# Thread: prove tht sqrt(\alpha) is algebriac over K

1. ## prove tht sqrt(\alpha) is algebriac over K

Let K be a subfield of Q. Prove that if $\displaystyle \alpha$ is algebriac over K, then $\displaystyle \sqrt(\alpha)$ is algebriac over K

2. Originally Posted by maroon_tiger
Let K be a subfield of Q. Prove that if $\displaystyle \alpha$ is algebriac over K, then $\displaystyle \sqrt(\alpha)$ is algebriac over K
There are some problems here. First, Q has no subfields other than itself. Second, $\displaystyle \sqrt{\alpha}$ is not well-defined. Third, we do not know even if $\displaystyle \sqrt{\alpha}$ exists.

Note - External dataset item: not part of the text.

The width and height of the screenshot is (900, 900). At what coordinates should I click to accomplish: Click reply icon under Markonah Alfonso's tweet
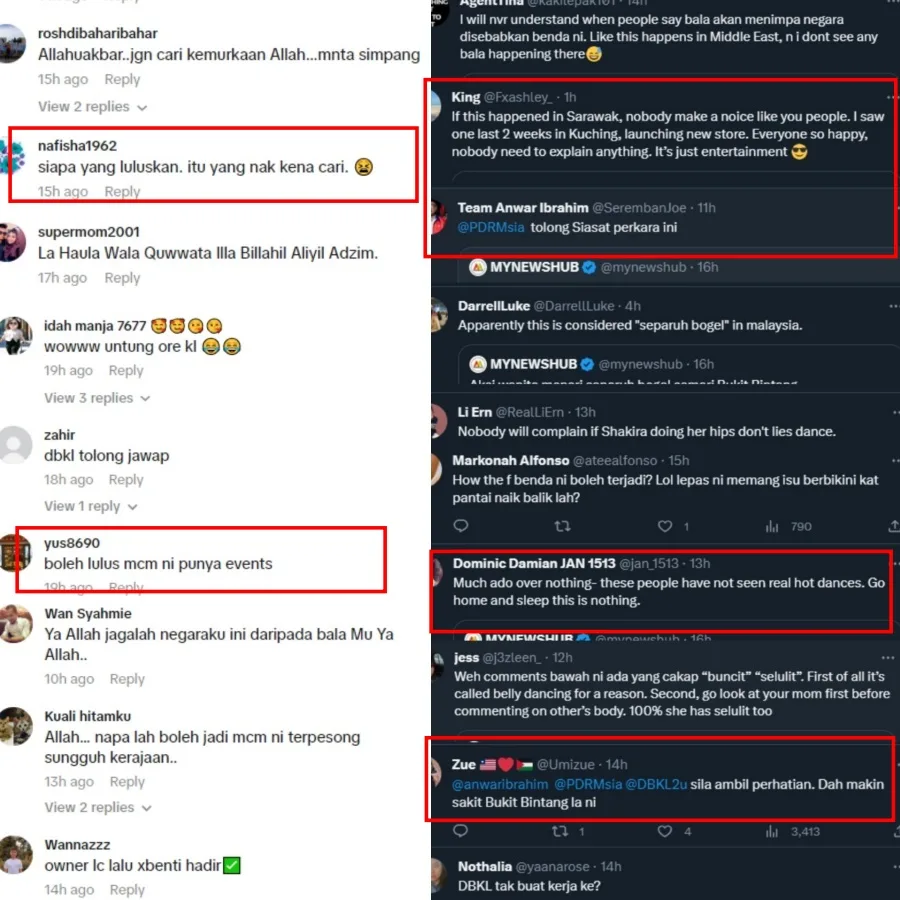(461, 525)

Let me phrase the question differently: Let $\displaystyle F$ be an extension field over $\displaystyle K$. Let $\displaystyle \alpha \in F$ be algebraic over $\displaystyle K$. Suppose that $\displaystyle \beta \in F$ has property that $\displaystyle \beta^2 = \alpha$. Show that $\displaystyle \beta$ is algebraic over $\displaystyle K$.

3. Originally Posted by ThePerfectHacker
There are some problems here. First, Q has no subfields other than itself. Second, $\displaystyle \sqrt{\alpha}$ is not well-defined. Third, we do not know even if $\displaystyle \sqrt{\alpha}$ exists.

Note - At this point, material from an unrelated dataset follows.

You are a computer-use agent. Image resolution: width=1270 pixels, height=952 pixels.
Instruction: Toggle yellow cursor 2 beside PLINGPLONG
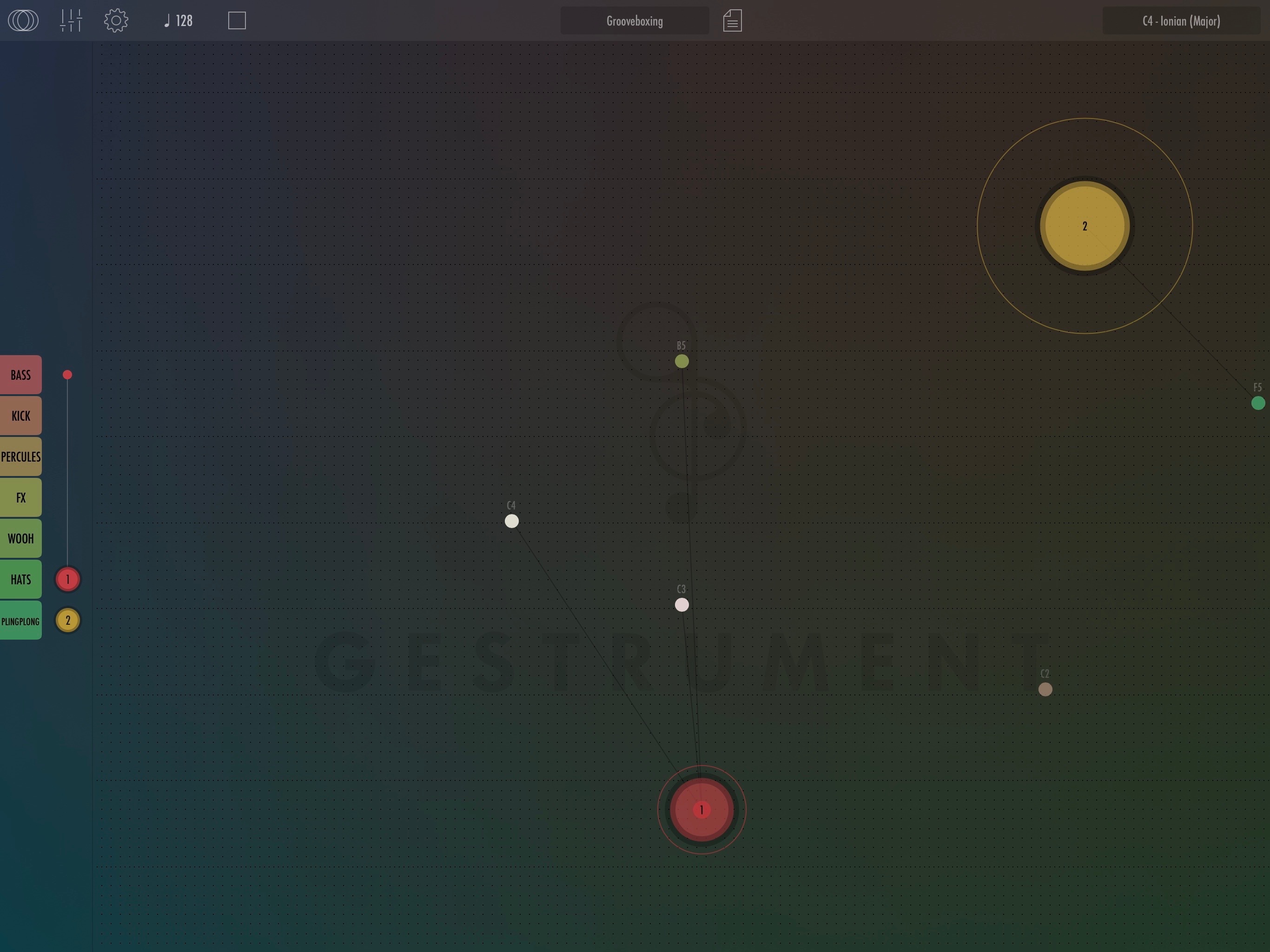(x=68, y=620)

Let me phrase the question differently: Let $\displaystyle F$ be an extension field over $\displaystyle K$. Let $\displaystyle \alpha \in F$ be algebraic over $\displaystyle K$. Suppose that $\displaystyle \beta \in F$ has property that $\displaystyle \beta^2 = \alpha$. Show that $\displaystyle \beta$ is algebraic over $\displaystyle K$.

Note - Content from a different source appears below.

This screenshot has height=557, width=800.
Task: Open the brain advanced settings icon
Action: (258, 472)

There arent any subfields in q? isnt the integers a subfield in Q?

4. Originally Posted by maroon_tiger
There arent any subfields in Q?
Every field of charachteristic zero has Q (up to isomorphism) as a subfield. Thus, this is the smallest such sub-field.
isnt the integers a subfield in Q?
No. What is the inverse of 2 in the integers? None. So it cannot be a field.